Hey everyone! I'm facing some issues with CPU and memory settings for my Spring Boot microservices deployed on EKS. We have 6 microservices (Java 17, Spring Boot 3.5.4), most of which are I/O-bound while a few are memory-heavy but none are CPU-bound. We've got the Horizontal Pod Autoscaler (HPA) set up, but we're running into a few roadblocks with the following setup:
- Deployment YAML has requests for CPU set at 750m and memory at 850Mi, with limits at 1250m for CPU and 1150Mi for memory.
- We use the eclipse-temurin:17-jdk-jammy image with the flag -XX:MaxRAMPercentage=50.
- During idle time, memory usage is around 520Mi and under traffic it peaks at approximately 750Mi.
- HPA targets 80% CPU and memory usage, but currently, we're experiencing only 1% CPU usage and 83% memory usage, with all 6 pods running in a ScalingLimited state.
Here are some of the issues we've observed:
- Java consumes quite a bit of CPU during startup, so we've increased CPU requests to 1250m to lessen the cold start latency.
- Once the app is running, CPU usage drops back to ~1%, but the HPA is still pushing for more pods based on memory usage, leading to resource waste.
- Additionally, the first request is significantly slower (500ms) due to class loading, while subsequent requests are much quicker (80ms).
So here's what I'd like to know:
- What are the best practices for tuning CPU and memory requests and limits for Java services in Kubernetes, especially when CPU usage spikes only during startup?

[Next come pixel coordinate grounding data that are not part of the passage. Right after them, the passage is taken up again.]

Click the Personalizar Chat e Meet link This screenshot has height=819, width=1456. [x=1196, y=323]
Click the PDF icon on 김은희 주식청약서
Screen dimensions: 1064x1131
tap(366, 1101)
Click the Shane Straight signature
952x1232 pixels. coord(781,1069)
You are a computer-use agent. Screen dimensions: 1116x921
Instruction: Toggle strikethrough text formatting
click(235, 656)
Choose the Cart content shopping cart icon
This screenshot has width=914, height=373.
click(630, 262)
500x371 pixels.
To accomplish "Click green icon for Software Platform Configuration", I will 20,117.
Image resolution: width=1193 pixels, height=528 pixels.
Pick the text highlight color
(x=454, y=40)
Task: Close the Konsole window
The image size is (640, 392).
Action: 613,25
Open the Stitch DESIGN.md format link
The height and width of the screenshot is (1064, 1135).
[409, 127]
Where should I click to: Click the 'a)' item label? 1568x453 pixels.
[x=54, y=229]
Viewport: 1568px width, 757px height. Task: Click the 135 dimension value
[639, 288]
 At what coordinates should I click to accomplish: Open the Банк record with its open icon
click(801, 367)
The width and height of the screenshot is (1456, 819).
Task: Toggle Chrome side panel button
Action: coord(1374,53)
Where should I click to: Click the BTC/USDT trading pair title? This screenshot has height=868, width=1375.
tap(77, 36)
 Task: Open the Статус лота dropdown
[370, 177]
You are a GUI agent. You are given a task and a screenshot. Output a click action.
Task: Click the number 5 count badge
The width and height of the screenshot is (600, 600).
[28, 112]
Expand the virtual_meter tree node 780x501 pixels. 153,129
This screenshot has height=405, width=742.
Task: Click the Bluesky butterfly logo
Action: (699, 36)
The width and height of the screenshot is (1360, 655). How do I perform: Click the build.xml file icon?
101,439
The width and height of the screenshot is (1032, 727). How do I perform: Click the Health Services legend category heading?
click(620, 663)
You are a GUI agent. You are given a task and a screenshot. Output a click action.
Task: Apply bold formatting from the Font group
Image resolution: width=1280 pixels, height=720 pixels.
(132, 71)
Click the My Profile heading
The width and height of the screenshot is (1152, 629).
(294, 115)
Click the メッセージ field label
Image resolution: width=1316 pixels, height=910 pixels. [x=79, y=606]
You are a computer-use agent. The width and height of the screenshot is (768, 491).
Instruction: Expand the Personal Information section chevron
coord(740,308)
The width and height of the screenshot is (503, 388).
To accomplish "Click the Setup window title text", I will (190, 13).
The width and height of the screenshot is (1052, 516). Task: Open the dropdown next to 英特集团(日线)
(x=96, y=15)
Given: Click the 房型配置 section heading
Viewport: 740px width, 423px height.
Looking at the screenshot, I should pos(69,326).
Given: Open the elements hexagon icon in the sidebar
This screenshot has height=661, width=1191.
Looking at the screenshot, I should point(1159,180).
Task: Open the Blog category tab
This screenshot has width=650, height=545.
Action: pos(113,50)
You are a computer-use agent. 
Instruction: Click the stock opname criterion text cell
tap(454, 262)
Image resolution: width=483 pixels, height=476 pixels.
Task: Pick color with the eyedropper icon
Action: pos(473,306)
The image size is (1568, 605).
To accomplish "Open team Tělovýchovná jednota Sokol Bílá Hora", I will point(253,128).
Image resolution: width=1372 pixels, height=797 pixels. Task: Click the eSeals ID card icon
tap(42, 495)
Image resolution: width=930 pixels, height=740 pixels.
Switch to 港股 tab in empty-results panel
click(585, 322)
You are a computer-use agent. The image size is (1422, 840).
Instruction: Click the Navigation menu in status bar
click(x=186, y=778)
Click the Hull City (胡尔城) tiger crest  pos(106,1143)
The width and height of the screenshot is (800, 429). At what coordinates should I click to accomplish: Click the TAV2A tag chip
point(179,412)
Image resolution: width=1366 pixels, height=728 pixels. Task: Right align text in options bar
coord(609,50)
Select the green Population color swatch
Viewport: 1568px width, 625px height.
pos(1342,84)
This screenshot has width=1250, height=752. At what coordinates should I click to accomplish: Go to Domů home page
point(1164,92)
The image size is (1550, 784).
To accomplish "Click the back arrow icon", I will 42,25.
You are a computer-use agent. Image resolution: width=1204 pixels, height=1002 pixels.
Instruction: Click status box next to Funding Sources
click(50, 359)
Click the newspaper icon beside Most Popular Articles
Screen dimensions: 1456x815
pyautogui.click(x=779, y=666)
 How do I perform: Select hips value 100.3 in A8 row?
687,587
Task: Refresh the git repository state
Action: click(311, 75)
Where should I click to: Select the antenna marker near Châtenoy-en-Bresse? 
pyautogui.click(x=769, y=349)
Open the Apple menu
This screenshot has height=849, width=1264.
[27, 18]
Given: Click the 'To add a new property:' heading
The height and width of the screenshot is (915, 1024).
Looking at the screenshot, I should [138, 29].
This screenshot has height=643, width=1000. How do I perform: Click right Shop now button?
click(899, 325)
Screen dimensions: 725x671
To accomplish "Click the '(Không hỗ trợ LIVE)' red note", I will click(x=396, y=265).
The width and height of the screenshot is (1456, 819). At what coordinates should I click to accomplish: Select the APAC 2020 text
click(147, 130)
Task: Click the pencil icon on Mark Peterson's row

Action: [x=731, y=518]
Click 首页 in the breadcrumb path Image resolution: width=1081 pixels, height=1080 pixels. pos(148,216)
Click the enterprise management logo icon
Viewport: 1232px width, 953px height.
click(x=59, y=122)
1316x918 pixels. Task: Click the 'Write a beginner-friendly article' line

- Should I consider decoupling HPA from memory scaling and focus solely on CPU or custom metrics?
- Any JVM flag recommendations (like MaxRAMPercentage or tuning GC) for better performance on EKS?
Thanks a bunch for any insights or experiences you could share!
2 Answers
For your CPU settings, I’d suggest keeping your request lower and not setting a limit. This way, your service can take what it needs during startup without being over-allocated later. Remember, the HPA scales based on requests, not limits. Since your 80% memory target is calculated from your requests, consider increasing that threshold to around 90-95% or bumping your memory request higher. That should help with the scaling issues you’re encountering.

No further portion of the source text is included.